[Collected data]

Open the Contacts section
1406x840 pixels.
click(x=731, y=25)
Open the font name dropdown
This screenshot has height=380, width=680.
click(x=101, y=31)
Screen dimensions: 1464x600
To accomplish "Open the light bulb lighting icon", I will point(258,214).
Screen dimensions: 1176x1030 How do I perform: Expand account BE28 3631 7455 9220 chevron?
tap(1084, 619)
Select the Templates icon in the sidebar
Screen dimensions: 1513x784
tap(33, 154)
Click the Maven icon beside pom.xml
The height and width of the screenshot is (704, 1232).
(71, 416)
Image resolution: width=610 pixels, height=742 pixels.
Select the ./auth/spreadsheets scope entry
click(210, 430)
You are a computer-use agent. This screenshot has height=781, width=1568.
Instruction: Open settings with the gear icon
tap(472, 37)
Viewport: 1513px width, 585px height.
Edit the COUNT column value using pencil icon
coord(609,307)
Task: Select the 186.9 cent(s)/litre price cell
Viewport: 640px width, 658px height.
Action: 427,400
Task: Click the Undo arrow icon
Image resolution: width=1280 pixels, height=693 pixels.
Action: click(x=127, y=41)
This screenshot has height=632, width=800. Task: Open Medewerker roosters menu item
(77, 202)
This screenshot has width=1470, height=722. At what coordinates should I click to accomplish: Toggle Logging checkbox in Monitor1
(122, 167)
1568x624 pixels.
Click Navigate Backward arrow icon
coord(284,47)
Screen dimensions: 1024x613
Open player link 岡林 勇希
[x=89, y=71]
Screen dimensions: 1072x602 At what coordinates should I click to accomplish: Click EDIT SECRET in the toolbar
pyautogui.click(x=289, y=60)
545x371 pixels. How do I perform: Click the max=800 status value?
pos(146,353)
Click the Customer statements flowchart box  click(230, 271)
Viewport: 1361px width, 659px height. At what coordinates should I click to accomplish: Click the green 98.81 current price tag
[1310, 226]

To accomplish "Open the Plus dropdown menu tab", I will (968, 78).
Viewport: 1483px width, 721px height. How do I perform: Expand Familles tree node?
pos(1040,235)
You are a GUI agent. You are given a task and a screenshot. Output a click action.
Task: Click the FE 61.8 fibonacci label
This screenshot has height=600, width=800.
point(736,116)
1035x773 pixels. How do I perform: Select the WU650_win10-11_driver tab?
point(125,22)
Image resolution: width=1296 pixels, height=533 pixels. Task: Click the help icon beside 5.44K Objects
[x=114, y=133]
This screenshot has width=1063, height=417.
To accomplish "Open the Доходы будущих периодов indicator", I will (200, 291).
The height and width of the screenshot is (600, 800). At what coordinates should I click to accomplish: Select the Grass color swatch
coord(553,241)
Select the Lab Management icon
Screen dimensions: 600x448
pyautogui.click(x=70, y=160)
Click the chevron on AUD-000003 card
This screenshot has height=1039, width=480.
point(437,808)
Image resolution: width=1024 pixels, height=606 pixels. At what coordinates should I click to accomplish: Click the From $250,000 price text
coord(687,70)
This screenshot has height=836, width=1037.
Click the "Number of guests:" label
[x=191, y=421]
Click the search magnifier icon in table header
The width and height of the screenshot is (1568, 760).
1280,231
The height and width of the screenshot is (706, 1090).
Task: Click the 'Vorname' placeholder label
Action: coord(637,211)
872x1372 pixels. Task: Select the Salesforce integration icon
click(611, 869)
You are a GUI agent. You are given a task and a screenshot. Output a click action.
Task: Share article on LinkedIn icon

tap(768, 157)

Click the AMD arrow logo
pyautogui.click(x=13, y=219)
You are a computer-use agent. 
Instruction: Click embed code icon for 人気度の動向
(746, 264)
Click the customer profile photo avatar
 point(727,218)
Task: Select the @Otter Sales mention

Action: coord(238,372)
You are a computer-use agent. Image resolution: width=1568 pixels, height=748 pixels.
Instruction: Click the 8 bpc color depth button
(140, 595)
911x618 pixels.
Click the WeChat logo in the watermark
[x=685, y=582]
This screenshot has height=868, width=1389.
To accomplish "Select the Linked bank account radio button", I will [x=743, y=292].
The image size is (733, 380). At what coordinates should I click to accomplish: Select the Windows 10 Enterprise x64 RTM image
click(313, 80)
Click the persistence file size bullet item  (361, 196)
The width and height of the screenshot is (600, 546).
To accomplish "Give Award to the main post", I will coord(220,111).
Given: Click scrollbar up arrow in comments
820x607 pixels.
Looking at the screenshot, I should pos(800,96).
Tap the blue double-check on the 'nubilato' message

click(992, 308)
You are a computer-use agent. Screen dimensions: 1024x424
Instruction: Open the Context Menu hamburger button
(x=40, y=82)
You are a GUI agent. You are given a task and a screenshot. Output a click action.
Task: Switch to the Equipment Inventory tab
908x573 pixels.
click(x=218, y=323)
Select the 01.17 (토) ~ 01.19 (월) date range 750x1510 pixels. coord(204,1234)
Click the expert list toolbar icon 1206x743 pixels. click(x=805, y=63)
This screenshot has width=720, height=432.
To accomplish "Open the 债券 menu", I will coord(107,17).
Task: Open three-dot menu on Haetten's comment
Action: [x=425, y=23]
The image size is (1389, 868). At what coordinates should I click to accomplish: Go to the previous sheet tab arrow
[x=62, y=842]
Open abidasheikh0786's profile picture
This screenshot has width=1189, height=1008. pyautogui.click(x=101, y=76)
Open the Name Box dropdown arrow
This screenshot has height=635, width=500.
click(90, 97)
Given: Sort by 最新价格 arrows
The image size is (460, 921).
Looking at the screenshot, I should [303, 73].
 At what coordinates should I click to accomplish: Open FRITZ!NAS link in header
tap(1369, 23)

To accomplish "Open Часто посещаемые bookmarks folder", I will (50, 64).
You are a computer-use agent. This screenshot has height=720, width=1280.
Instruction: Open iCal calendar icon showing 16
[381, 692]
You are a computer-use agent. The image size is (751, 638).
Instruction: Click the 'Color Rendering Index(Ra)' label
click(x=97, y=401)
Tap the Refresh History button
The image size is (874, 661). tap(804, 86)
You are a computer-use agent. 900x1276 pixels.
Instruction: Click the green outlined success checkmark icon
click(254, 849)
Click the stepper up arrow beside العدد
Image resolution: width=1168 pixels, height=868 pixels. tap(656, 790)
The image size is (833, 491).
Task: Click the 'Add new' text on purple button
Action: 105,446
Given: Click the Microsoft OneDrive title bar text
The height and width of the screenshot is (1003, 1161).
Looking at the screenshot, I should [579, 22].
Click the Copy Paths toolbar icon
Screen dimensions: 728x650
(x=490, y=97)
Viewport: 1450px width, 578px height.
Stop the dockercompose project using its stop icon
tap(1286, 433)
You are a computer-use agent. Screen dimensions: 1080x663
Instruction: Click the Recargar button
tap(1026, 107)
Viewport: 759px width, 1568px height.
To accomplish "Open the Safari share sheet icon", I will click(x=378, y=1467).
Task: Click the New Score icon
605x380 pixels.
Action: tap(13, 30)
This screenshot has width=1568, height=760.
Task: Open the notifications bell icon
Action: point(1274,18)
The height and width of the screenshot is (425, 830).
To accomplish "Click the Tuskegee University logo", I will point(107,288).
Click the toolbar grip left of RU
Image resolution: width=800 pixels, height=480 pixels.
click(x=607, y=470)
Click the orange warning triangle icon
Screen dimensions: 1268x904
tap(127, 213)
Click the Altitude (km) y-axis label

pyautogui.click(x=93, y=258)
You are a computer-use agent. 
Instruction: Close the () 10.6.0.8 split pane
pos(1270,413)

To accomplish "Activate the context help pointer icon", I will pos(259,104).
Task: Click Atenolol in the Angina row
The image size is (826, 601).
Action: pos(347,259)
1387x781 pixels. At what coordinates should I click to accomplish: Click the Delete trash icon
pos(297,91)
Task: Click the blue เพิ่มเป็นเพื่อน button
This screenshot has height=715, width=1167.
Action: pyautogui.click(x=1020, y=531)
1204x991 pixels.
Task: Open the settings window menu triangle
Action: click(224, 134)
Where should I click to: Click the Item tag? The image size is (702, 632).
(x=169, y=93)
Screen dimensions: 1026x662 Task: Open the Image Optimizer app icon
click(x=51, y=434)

(Task prompt):
Retype only this portion of the data above: the line containing "Click the stepper up arrow beside العدد", the line containing "Given: Click the", and all lines between them, exactly.

(Written solution):
Click the stepper up arrow beside العدد
Image resolution: width=1168 pixels, height=868 pixels. tap(656, 790)
The image size is (833, 491).
Task: Click the 'Add new' text on purple button
Action: 105,446
Given: Click the Microsoft OneDrive title bar text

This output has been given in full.